Make an exact copy of the records, with the pictures left out.

» **RECORD EXCERPTS**:
_ _ _ _ _
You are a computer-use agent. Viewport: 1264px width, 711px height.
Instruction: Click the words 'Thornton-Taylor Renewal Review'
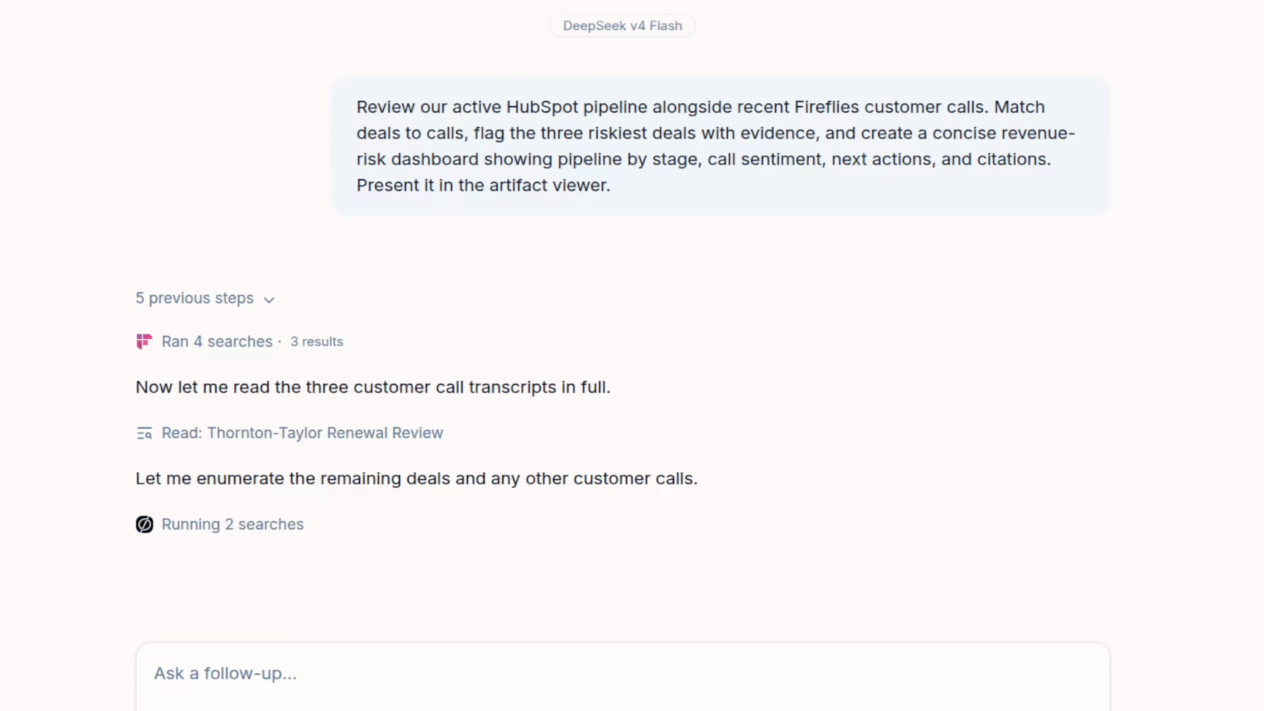(325, 433)
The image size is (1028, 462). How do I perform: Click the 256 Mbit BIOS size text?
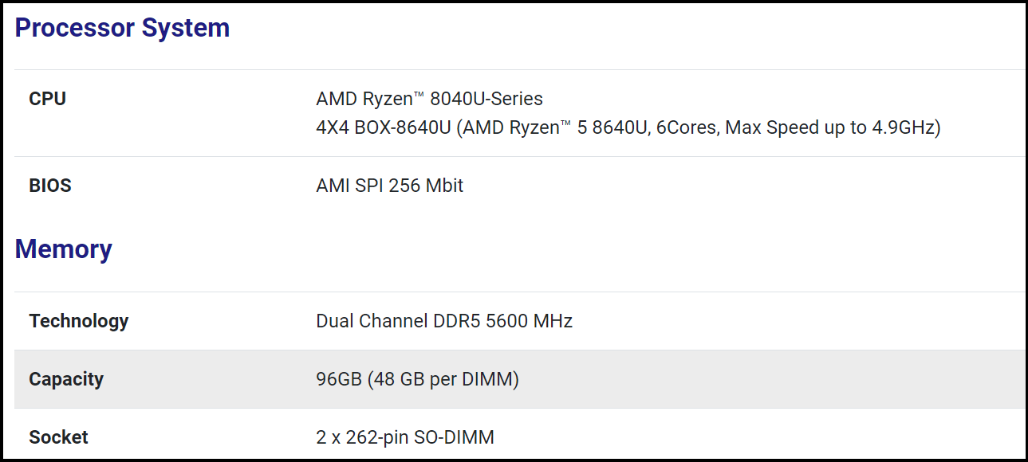click(426, 186)
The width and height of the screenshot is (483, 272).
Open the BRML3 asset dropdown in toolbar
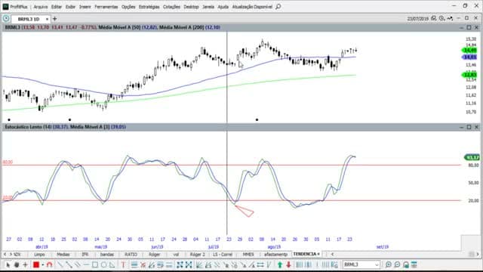[361, 264]
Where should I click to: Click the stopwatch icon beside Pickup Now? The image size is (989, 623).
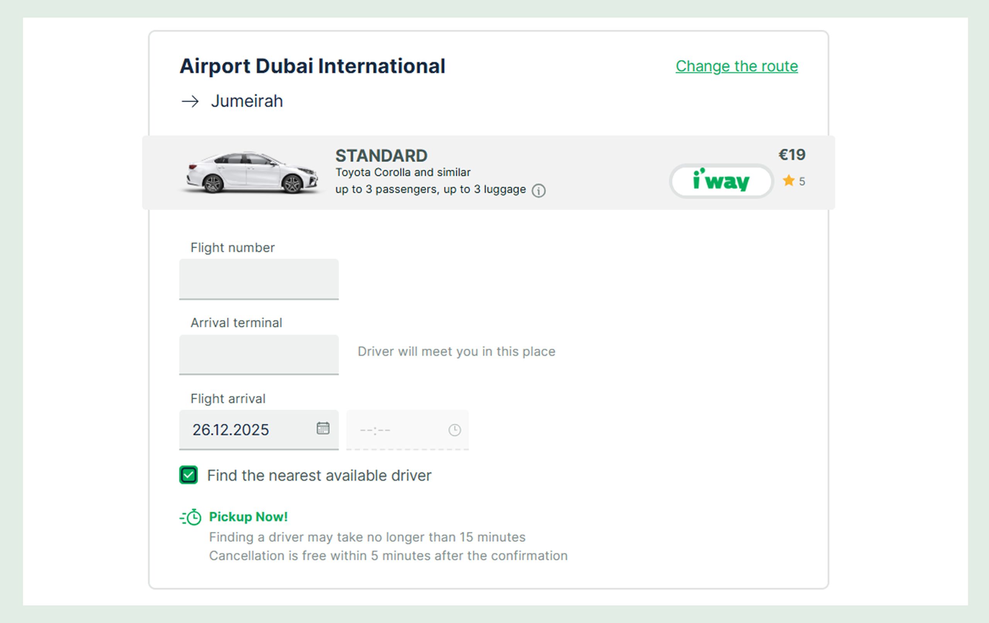pos(191,517)
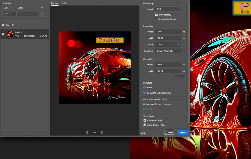The image size is (251, 159).
Task: Disable Convert to sRGB checkbox
Action: click(x=145, y=120)
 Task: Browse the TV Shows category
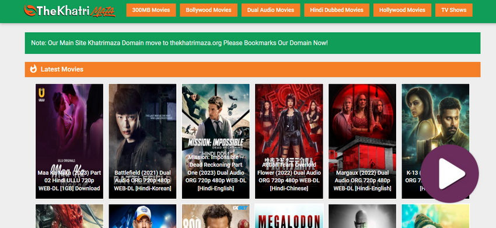pos(453,10)
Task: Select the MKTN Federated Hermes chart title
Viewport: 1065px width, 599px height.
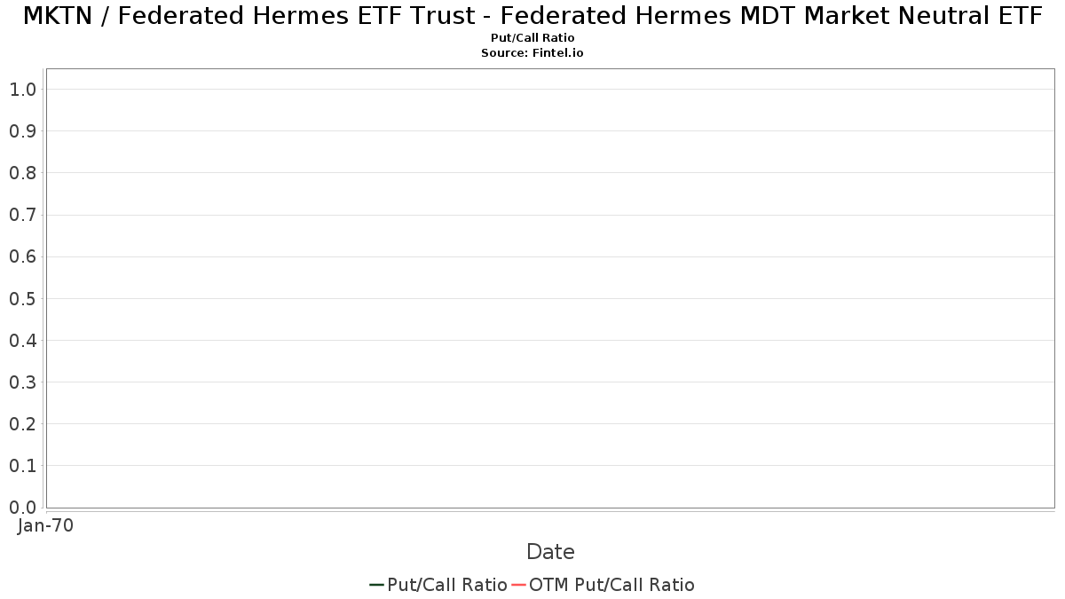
_ _ _ _ _
» **ANSWER SECTION**:
You are a computer-use agent. Viewport: 1264px width, 711px height.
Instruction: Click the words 'Thornton-Taylor Renewal Review'
(325, 433)
The image size is (1028, 462). How do I perform: Click the 256 Mbit BIOS size text?
click(426, 186)
The width and height of the screenshot is (483, 272).
Open the BRML3 asset dropdown in toolbar
[361, 264]
Where should I click to: Click the stopwatch icon beside Pickup Now? The image size is (989, 623).
pos(191,517)
The image size is (251, 159).
Task: Disable Convert to sRGB checkbox
Action: click(x=145, y=120)
 Task: Browse the TV Shows category
pos(453,10)
Task: Select the MKTN Federated Hermes chart title
Viewport: 1065px width, 599px height.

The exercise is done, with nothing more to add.